RECORDS SUPPLIED:
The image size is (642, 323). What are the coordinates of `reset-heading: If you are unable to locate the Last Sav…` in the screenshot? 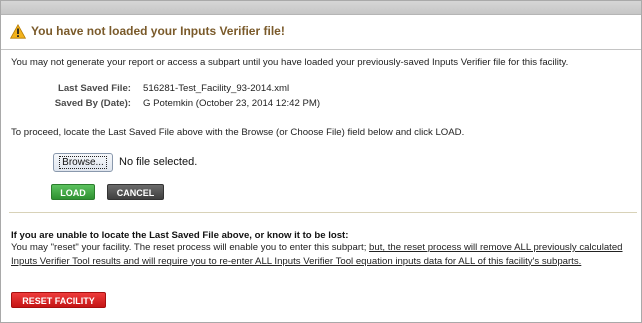 It's located at (180, 236).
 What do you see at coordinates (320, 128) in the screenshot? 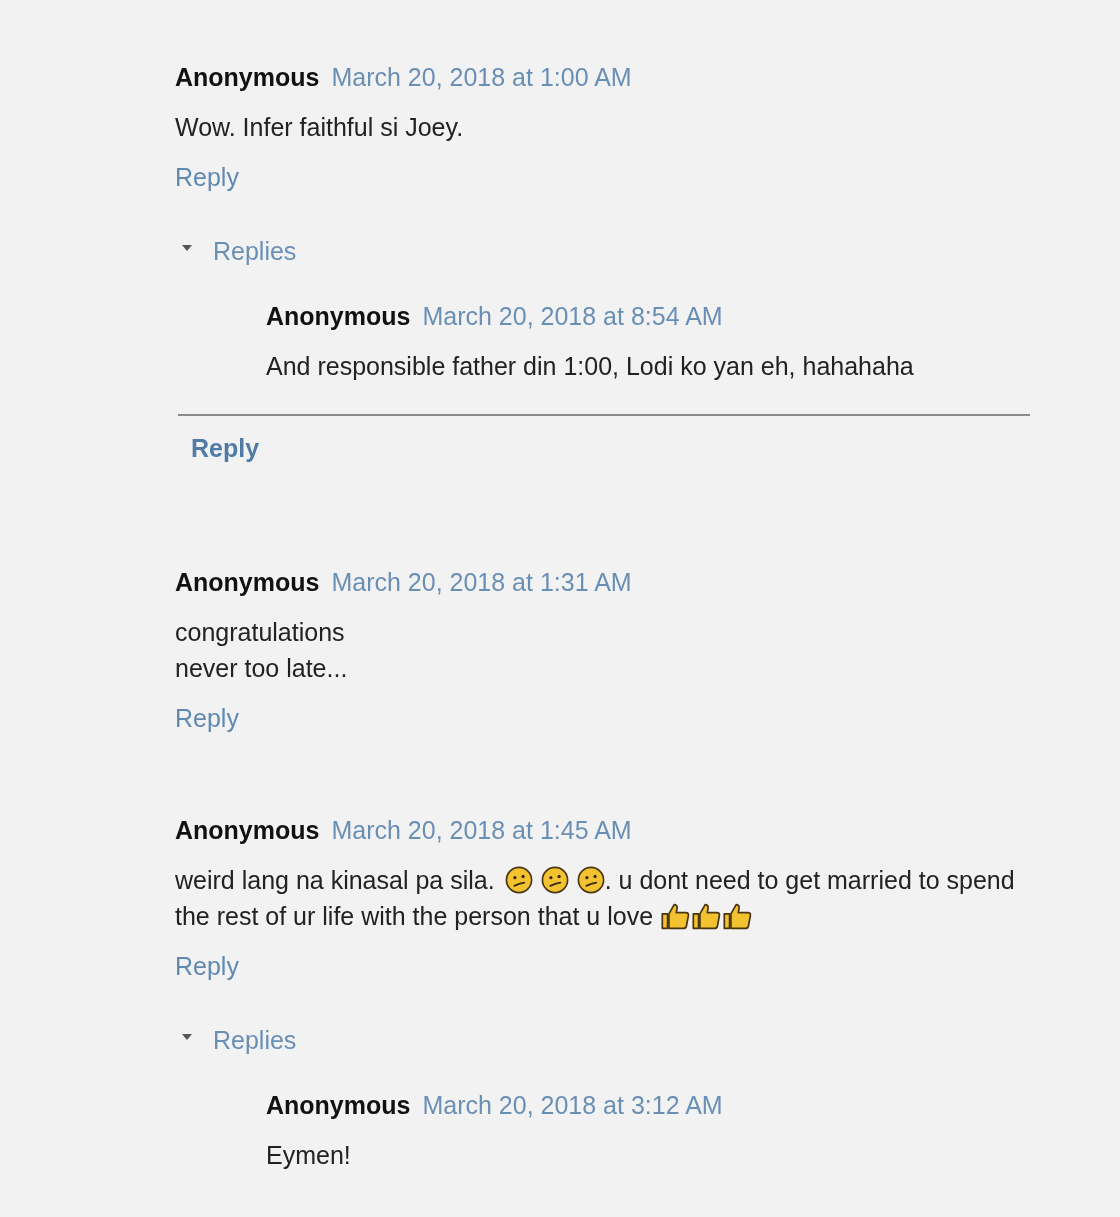
I see `comment-text: Wow. Infer faithful si Joey.` at bounding box center [320, 128].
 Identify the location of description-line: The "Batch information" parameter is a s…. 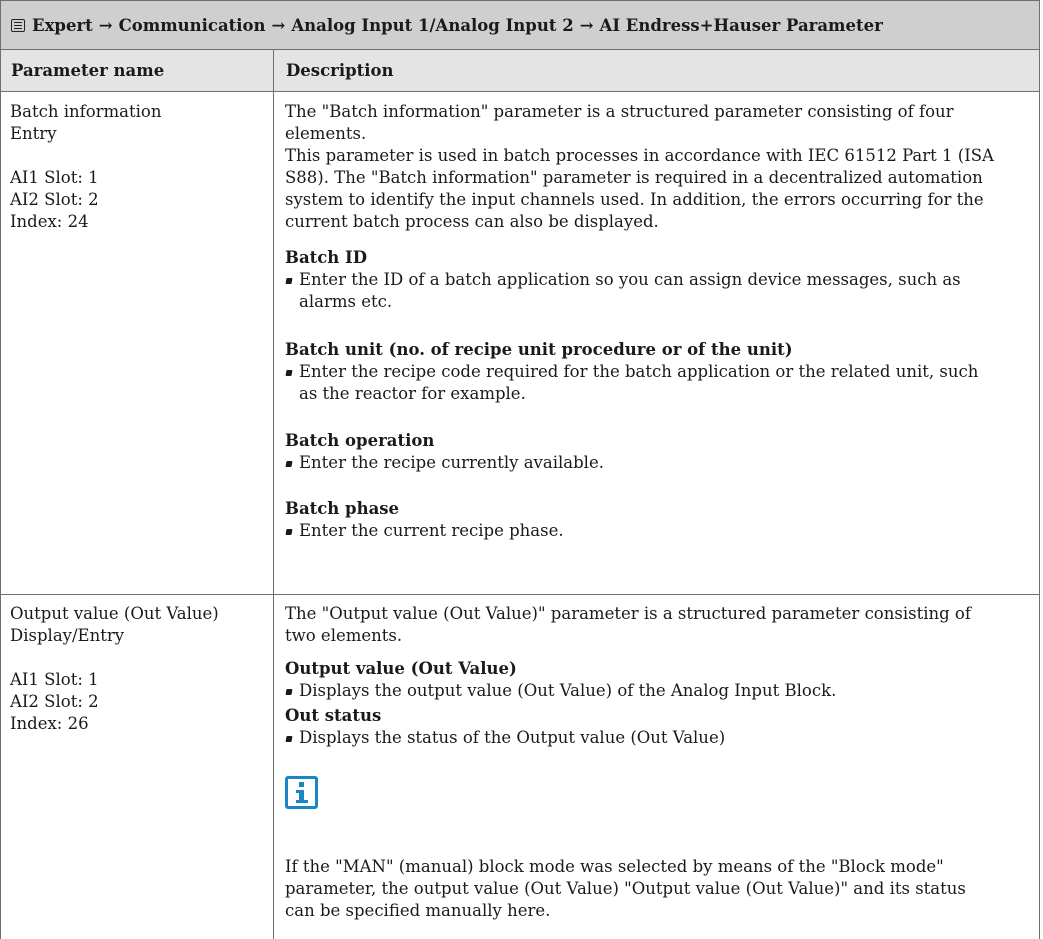
(620, 112).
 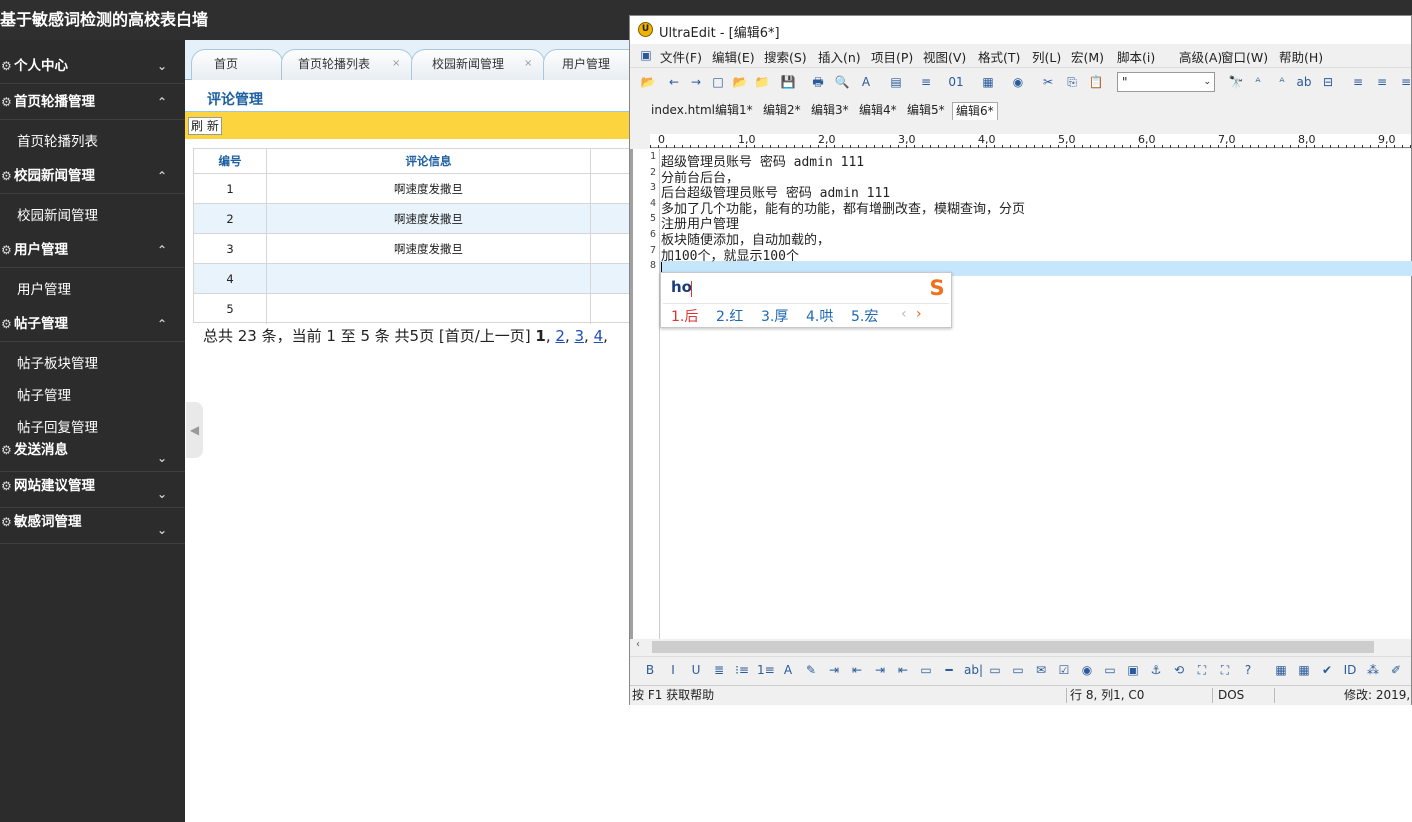 I want to click on file-tab: 编辑6*, so click(x=975, y=111).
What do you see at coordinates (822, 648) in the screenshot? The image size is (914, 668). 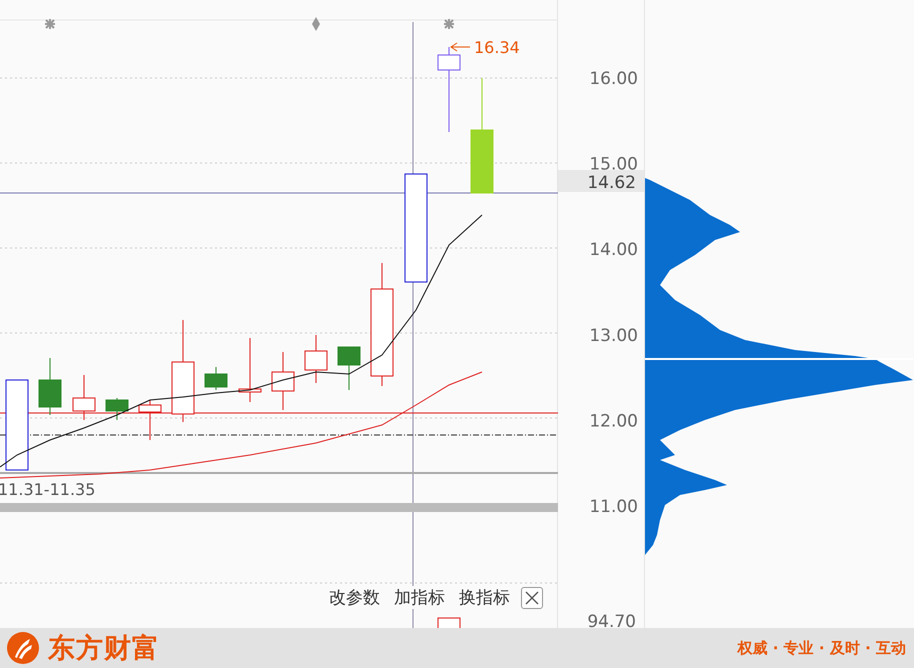 I see `slogan-text: 权威 · 专业 · 及时 · 互动` at bounding box center [822, 648].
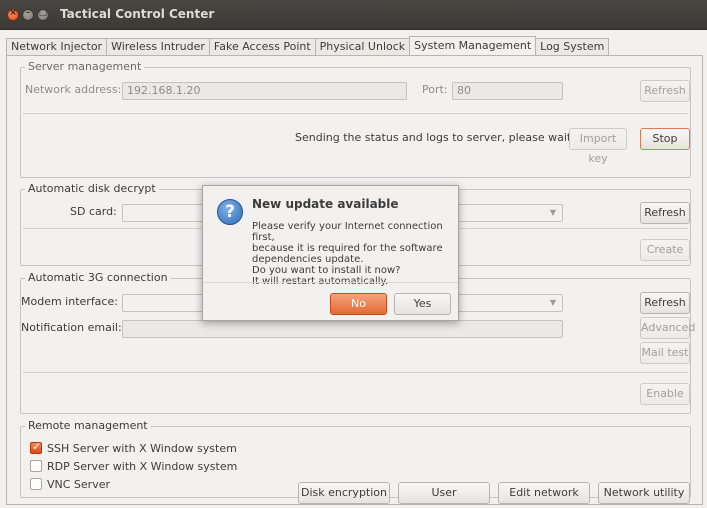  I want to click on maximize-icon: □, so click(43, 13).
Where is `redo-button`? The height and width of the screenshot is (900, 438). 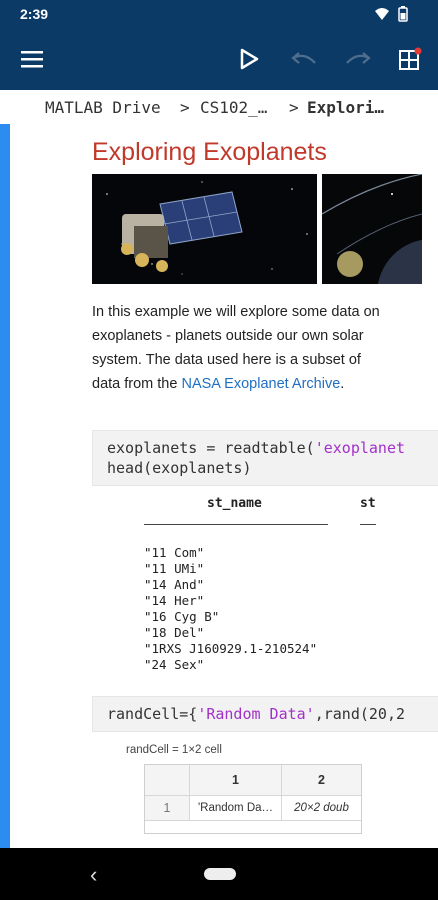
redo-button is located at coordinates (358, 59).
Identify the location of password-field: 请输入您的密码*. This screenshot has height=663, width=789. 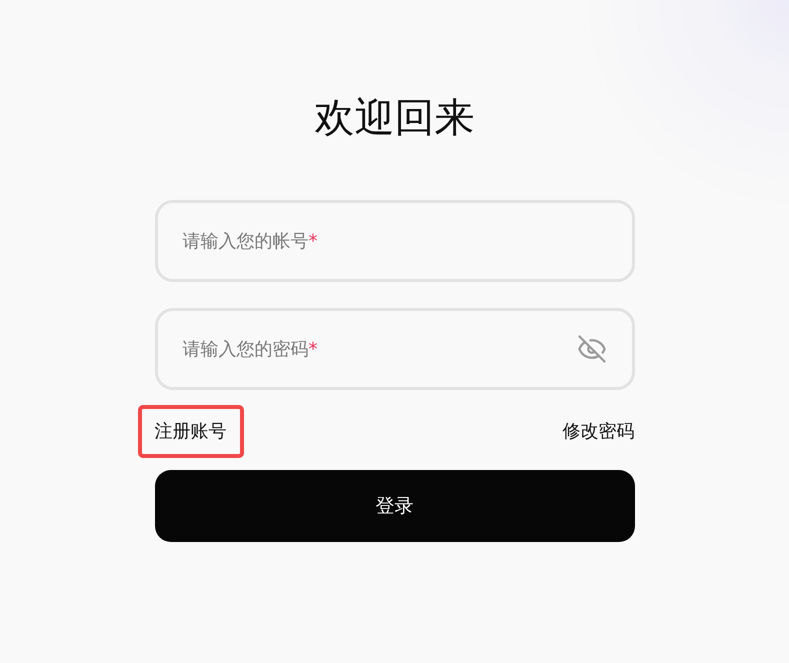
(394, 349).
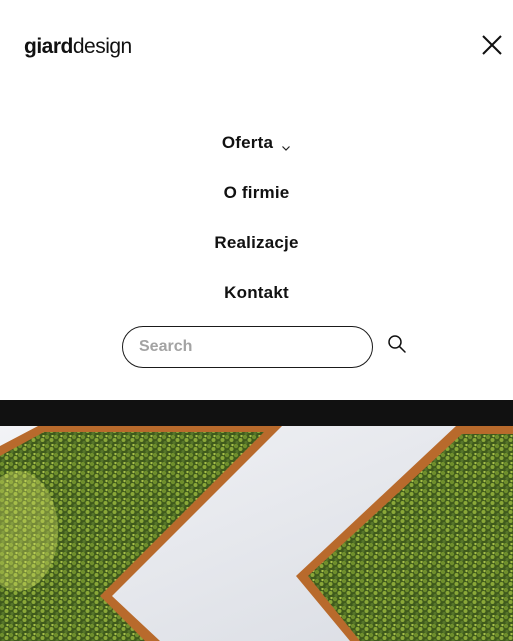  Describe the element at coordinates (492, 45) in the screenshot. I see `close-icon` at that location.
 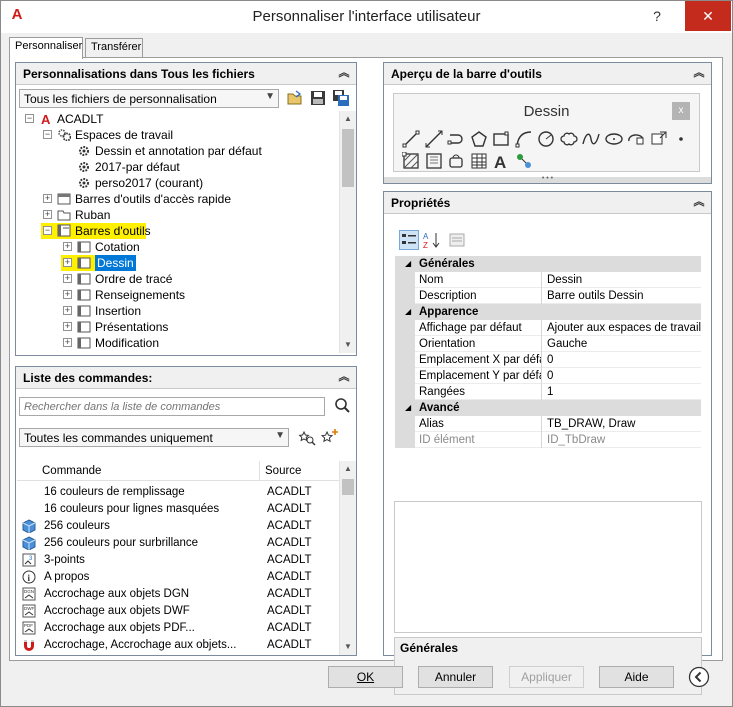 I want to click on property-row: Alias TB_DRAW, Draw, so click(x=548, y=424).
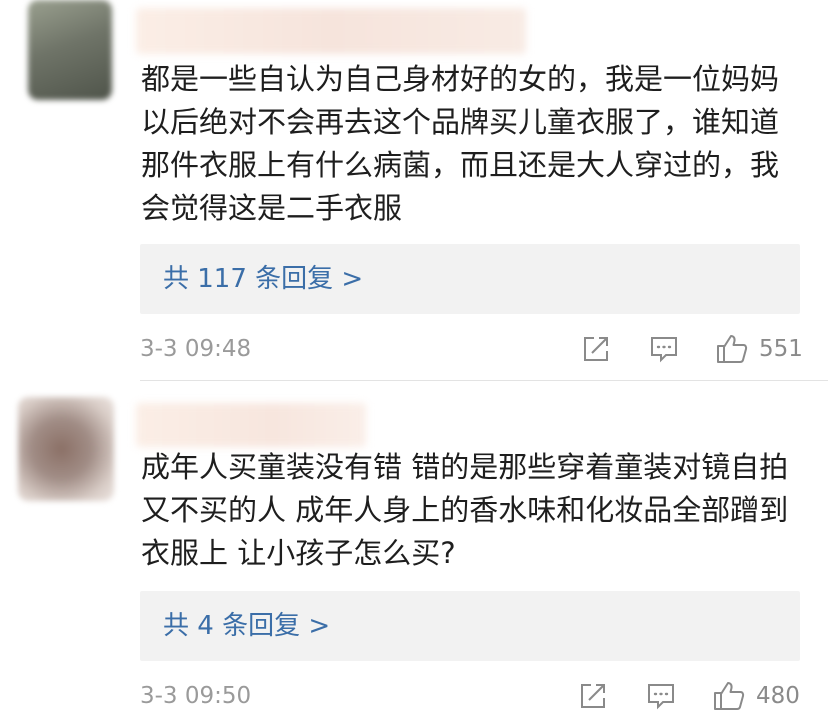 The width and height of the screenshot is (828, 721). I want to click on replies-count-link: 共 4 条回复 >, so click(246, 626).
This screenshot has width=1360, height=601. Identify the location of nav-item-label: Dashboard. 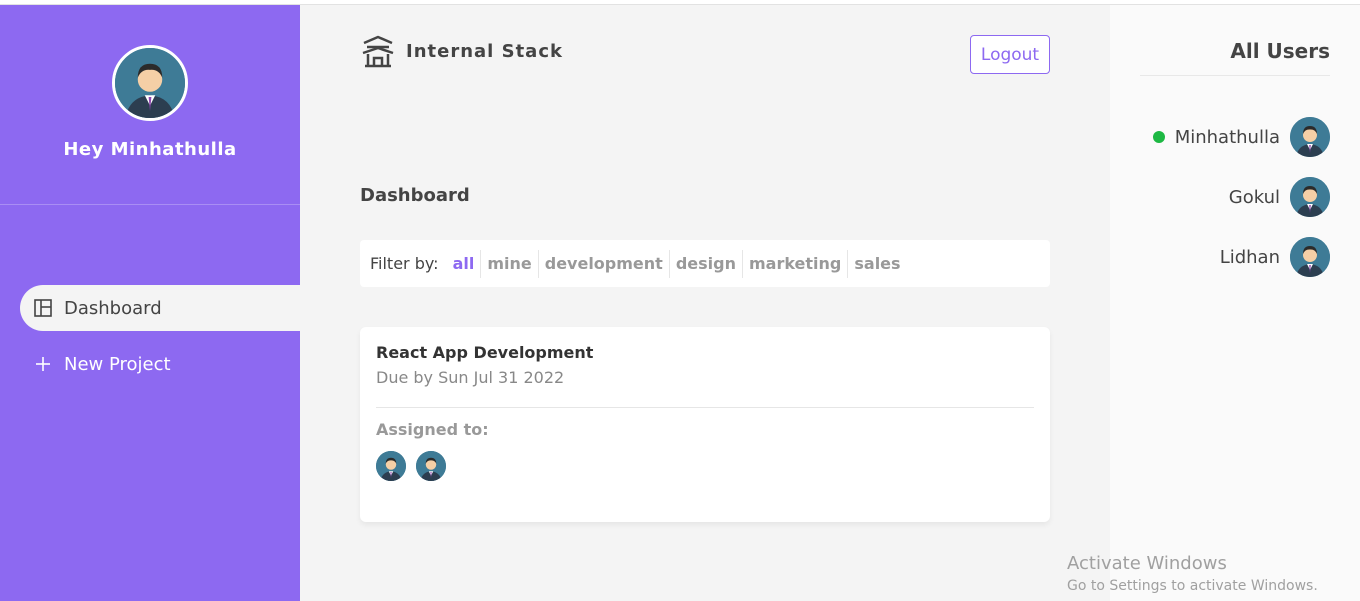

TASK REQUIREMENTS:
Rewrite the rows from the line containing "Identify the location of password-field: 请输入您的密码*." up to and including the line containing "Describe the element", replacing "Identify" with "Find" and changing nothing else. Leave the pictures out of your answer.

TASK OUTPUT:
Find the location of password-field: 请输入您的密码*. This screenshot has height=663, width=789. 
(394, 349).
  Describe the element at coordinates (492, 45) in the screenshot. I see `close-icon` at that location.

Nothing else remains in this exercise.